Link to the paper: https://doi.org/10.1038/s41928-020-0397-9
The essence of a machine learning task, such as autonomous driving, can be considered as a query process – passing high volume of data through deep neural networks in searching for an answer. Handling the computation inside each network layer in parallel can significantly improve the processing throughput. However, CMOS-based processors such as GPU and TPU may not be the ultimate solutions because of the costly implementation of each processing node (e.g. a full adder would require more than 10 transistors).
Alternatively, the memristor based system becomes a promising candidate because each memristor itself is a highly scalable analogue multiply-and-add processing node. Conventionally, all these individual devices are assembled in a grid-like, 2D crossbar structure where all the memristors are parallelized for matrix operations. When it comes to machine learning tasks, each 2D array can also be used to directly implement a fully connected network layer. However, in real world applications, neural networks are much more complex than the classic fully connected structures. As a result, it appears to be increasingly difficult to efficiently map the complex structure and connections of a modern neural network to a 2D system.
After all, this is not a surprise. If we take a look at a biological brain, neural networks are, in fact, built from complex 3D topologies! The added dimension has vastly enriched the functionality of neuron-to-neuron connections and gave rise to many emergent brain functions. For example, a series of image filtering processes have been found in visual cortex to extract high-level abstract features from the raw input. It has led to the development of the convolutional neural network (CNN) - the most popular deep neural network in machine vision. The topology of each convolutional layer composes of many highly interleaved local kernel connections, which cannot be simply fit into a 2D plane without any unwanted intersections. It appears that a 3D circuit is inevitably needed to practically host all these complex neural networks.
Inspired by the 3D connectivity of the brain, we designed a novel 3D memristor circuit that can directly implement a convolutional neural network. By purposely putting the top and bottom electrodes of the memristors quasi-vertically inside the 3D array, it forms many highly parallel and locally connected processing pathways that match the topologies in convolutional layers. As a result, our 3D circuit can naturally perform the 2D convolutions. It turned out that the same design has also led to four highly rewarded properties: (1) local connectivity of memristors is extremely effective in limiting sneak path current in large arrays. (2) 2D input/output from its area interface is essential to achieve high data throughput, e.g. for video streams. (3) vertical-alignment of electrodes makes it convenient to stack up – adding another layer only requires a short connection to the top layer of the 3D array (conventional 3D design would require new layout design to make room for the additional and direct connections to the substrate) and therefore (4) only two sets of masks are required in our design to stack all the 3D layers (used alternatively for odd and even layers).
The functionality of our 3D design was experimentally demonstrated on an in-house built 3D memristor chip with eight monolithically integrated memristor layers – the tallest computing circuit to date. Faithful operations such as pixel-wise parallel convolutions for neural networks and video processing were demonstrated. Although current work is only a proof-of-concept demonstration, we believe it is a good starting point that could introduce a new direction in designing neuromorphic computing hardware that emphasizes more on the functional connectivity and topology.
────
### Exercise requirements
A: List the four properties that the article on the 3D memristor circuit says its design led to.
B: Please repeat word for word everything in the article on the 3D memristor circuit from "After all, this" down to "complex neural networks.".
The lines that follow come from a separate source.

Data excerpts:
────
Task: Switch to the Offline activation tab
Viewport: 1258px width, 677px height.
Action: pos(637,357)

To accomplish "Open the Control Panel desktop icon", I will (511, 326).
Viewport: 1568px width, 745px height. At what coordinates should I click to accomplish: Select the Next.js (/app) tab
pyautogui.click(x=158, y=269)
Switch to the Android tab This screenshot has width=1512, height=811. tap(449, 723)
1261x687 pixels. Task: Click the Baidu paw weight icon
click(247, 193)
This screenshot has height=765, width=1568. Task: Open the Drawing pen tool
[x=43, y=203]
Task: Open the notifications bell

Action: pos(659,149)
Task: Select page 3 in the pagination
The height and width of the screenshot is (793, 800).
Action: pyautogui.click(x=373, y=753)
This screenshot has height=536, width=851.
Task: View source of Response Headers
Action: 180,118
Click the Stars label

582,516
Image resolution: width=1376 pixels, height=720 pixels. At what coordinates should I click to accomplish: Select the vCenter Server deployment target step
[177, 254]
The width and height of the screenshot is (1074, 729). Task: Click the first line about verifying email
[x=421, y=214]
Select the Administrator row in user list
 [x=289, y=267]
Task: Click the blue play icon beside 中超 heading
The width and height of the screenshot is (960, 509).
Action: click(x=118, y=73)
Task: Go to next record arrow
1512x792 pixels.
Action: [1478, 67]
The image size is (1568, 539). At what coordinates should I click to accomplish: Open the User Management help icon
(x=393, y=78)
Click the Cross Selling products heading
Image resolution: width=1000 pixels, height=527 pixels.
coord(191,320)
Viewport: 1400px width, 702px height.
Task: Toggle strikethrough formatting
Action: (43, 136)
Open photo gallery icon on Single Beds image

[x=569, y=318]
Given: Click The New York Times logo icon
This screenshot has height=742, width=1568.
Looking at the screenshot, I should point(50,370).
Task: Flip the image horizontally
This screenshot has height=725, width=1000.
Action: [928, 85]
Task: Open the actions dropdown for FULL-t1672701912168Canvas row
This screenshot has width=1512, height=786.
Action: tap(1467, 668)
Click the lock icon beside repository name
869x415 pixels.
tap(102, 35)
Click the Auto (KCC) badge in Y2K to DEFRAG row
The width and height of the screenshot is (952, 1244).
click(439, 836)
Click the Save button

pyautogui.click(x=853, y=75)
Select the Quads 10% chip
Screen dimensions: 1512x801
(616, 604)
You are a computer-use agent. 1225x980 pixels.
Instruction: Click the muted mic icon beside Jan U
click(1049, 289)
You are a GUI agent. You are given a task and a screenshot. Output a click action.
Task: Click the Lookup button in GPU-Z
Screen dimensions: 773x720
────
### Results of the tasks
A:
1. Local connectivity of memristors, which is extremely effective in limiting sneak path current in large arrays.
2. 2D input/output from the area interface, which is essential to achieve high data throughput.
3. Vertical alignment of electrodes, which makes stacking convenient because adding another layer only requires a short connection to the top layer of the 3D array.
4. Only two sets of masks are required to stack all the 3D layers, used alternately for odd and even layers.

B:
After all, this is not a surprise. If we take a look at a biological brain, neural networks are, in fact, built from complex 3D topologies! The added dimension has vastly enriched the functionality of neuron-to-neuron connections and gave rise to many emergent brain functions. For example, a series of image filtering processes have been found in visual cortex to extract high-level abstract features from the raw input. It has led to the development of the convolutional neural network (CNN) - the most popular deep neural network in machine vision. The topology of each convolutional layer composes of many highly interleaved local kernel connections, which cannot be simply fit into a 2D plane without any unwanted intersections. It appears that a 3D circuit is inevitably needed to practically host all these complex neural networks.